Position at Oregon State University: Assistant Professor of Integrated Human and Ecological Systems (FES)

Tell us a little bit about where you are from…
Well, that’s a bit of a complicated question. You ready? I’m a Canadian citizen and I tend to call Montreal “home” because that’s where most of my family still lives. But we immigrated to Canada from the United Arab Emirates, where I was born and spent the first 10 years of my life, but I’m not a U.A.E citizen. I was (and I guess, technically still am) a Lebanese citizen, even though I’ve never been to Lebanon, and don’t consider myself “from” there. Really though, we’re Palestinian – my parents fled Palestine as refugees in 1948 and unfortunately have not been back since, so I have no official Palestinian papers – just part of the large diaspora.. And now I’m a permanent resident in the U.S. So I guess you could say I’m a twice first gen immigrant (first to Canada, now to the U.S.) daughter of Palestinian refugees. [If you think that’s complicated, you should hear my parents’ stories!]. When I’m trying to keep it simple, I say I’m Palestinian-Canadian, and I’m going to Montreal for the holidays.

What brought you to OSU? What is your role in the College of Forestry?
I came because I was offered a great job in FES as an Assistant Professor, and Oregon seemed like a great place to live! Although I did much of my schooling and training in the east and Midwest (Montreal, New York, Michigan), I did my PhD at UBC, and after 8+ years in Vancouver I was sold on West Coast living and mild winters, so I was pretty excited to land in Oregon.

What’s your favorite part about working for the College of Forestry?
This is a tough one. I like the general atmosphere of the college – producing excellent work but also somehow relaxed and easy going (most of the time). But I think one of the most enjoyable parts of my job has been mentoring grad students. We attract some really great grad students here. I have been incredibly fortunate so far in working with fantastic grad students who are not only great scholars but also inspiring human beings. They really keep me going.

What’s a cool work-related project you are working on right now?
Gosh, all the projects are really cool, it’s hard to choose! I lead a research group called FoLIAGe (Forests, Livelihoods, Institutions and Governance), and we tackle a lot of difficult questions on how to balance conservation and development with innovative governance mechanisms, in the U.S. and in several tropical countries.

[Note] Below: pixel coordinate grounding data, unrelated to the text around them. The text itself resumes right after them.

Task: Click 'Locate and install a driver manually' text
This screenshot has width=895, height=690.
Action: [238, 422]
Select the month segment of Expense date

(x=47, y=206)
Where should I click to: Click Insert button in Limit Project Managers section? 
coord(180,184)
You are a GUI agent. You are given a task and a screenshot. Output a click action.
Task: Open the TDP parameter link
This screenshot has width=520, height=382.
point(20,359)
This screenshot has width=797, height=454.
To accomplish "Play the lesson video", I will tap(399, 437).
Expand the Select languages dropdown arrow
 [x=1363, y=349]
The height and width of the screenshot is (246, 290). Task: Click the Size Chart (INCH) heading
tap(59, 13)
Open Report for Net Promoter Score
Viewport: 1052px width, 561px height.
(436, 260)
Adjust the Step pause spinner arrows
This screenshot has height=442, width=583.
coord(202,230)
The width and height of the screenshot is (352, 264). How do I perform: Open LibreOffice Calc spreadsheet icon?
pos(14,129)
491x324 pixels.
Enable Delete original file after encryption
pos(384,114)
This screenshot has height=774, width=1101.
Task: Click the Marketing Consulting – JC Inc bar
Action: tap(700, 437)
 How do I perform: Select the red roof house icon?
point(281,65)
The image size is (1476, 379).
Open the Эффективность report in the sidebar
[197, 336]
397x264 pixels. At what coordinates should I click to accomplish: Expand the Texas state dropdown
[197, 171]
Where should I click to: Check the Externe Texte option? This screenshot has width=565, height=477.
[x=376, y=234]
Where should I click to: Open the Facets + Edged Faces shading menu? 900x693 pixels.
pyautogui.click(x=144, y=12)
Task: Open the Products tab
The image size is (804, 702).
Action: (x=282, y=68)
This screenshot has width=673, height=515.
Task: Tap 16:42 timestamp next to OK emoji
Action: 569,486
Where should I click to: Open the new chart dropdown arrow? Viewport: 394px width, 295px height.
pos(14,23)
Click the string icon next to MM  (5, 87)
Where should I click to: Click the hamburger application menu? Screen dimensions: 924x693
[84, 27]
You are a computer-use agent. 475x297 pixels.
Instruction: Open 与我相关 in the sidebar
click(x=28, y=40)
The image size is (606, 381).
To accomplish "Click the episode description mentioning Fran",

A really cool project that I’m super excited about right now is one that we’ve been trying to get funded for several years, and finally got funded by NSF this year. It’s a large-scale analysis of the effects of community forestry on forests and livelihoods in Cambodia, Laos, and Vietnam. Given the unprecedented scale of the analysis, we’ll get to test some key hypotheses that have previously mostly been examined with case studies. It’s a large collaboration with several others across OSU and partners in the Mekong. It’s just so exciting that we’re finally going to get to do it! Now to carve out adequate time to actually work on it…

What do you like to do outside of work?
I’m now a typical West Coaster outside of work. My wife Julie and I spend lots of time in the woods – hiking, running, mountain biking. I also love to cook and get obsessed with good kitchen knives. And I read a fair amount – switching off between fiction and non-fiction. One of my favourite things in life is lounging on a warm beach with a good book. If we lived near a warmer coast, I’d be there very often, swimming, diving, and lounging. In a past life, my favourite things included wandering around big cities taking photographs and sampling street foods and cafes.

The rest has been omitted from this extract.